Côté cinéma, la jeune fille est loin d’avoir fait ses preuves. On pensait qu’elle décrocherait très vite la timbale, il n’en fut rien. Terminator Genesys (Alan Taylor, 2015) ne restera pas dans les annales même si elle parviendra à gagner le même cachet qu’Arnold Schwarzenegger – ce qui peaufinera son image de girl power et une modernité. Solo : A Star Wars Story (Ron Howard, 2018) ne déchaînera pas les foules malgré sa bonne prestation en héroïne sympathiquement ambiguë. Quant au film ? Passable sans plus. Osons le dire, sa carrière au cinéma, tant au niveau artistique que commercial, laisse à désirer. La faute dit-on à une volonté de ne pas s’impliquer outre mesure à Hollywood.
Clarke étant une vraie fille de la campagne qui entend rester auprès de sa famille en Angleterre, son père ayant décédé d’un cancer il y a deux ans. Et puis, quoi qu’elle en dise, il y a cette maladie qui rôde et qui la pousse à s’éloigner du cirque hollywoodien.

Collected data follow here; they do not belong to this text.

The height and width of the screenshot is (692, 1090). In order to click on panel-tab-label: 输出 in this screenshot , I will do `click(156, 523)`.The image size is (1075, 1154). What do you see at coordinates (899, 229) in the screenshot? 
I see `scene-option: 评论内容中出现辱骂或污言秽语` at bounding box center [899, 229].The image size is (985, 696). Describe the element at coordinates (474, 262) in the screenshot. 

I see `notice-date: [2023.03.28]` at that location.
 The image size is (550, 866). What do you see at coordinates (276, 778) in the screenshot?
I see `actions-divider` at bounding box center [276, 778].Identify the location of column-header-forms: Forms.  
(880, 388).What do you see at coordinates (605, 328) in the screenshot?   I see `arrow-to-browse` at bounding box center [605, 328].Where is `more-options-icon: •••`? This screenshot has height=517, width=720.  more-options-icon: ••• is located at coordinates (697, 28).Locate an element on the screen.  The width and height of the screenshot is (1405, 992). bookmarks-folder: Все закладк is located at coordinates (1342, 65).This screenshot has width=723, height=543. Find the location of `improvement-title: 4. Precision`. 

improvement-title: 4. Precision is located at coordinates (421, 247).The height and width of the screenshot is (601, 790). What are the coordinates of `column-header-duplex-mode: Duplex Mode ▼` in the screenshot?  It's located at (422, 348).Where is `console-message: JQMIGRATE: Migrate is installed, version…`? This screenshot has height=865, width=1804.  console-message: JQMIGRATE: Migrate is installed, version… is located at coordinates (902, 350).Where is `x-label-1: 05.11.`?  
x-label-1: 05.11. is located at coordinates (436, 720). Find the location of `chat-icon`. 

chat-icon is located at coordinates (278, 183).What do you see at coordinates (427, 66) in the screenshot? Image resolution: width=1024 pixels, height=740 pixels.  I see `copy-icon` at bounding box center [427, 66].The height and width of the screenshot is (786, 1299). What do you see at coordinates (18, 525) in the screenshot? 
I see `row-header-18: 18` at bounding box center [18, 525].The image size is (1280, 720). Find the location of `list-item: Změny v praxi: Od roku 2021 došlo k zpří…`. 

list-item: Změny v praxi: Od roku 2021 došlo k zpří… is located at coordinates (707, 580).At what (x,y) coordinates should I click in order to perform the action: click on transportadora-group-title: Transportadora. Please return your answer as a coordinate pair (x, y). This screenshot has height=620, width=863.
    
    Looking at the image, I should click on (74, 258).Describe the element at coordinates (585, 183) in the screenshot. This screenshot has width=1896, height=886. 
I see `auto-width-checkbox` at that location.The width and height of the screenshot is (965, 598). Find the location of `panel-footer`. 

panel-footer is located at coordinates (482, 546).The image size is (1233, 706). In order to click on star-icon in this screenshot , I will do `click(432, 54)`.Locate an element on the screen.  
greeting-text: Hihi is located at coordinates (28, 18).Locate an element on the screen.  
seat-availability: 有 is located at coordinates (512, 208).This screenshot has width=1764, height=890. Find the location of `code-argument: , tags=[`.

La solution reste donc ce film, Last Christmas : une rom-com british de Noël réalisée par un orfèvre du genre, Richard Curtis (Love Actually, Coup de foudre à Notting Hill) avec Wham ! et George Michael en bande son. Soit les pérégrinations romantico-londonienne d’une jeune fille en perdition professionnellement et qui a – suivez mon regard – frôlé la mort l’année d’avant.
De quoi rassembler les fans de George Michael, ceux de Clarke, de rom-com ou de Noël… et de s’assurer un gros carton. La force de l’actrice résidant dans sa capacité à transformer ses faiblesses en force. Comme une princesse albinos qui lutte avec une volonté de fer pour accéder au trône.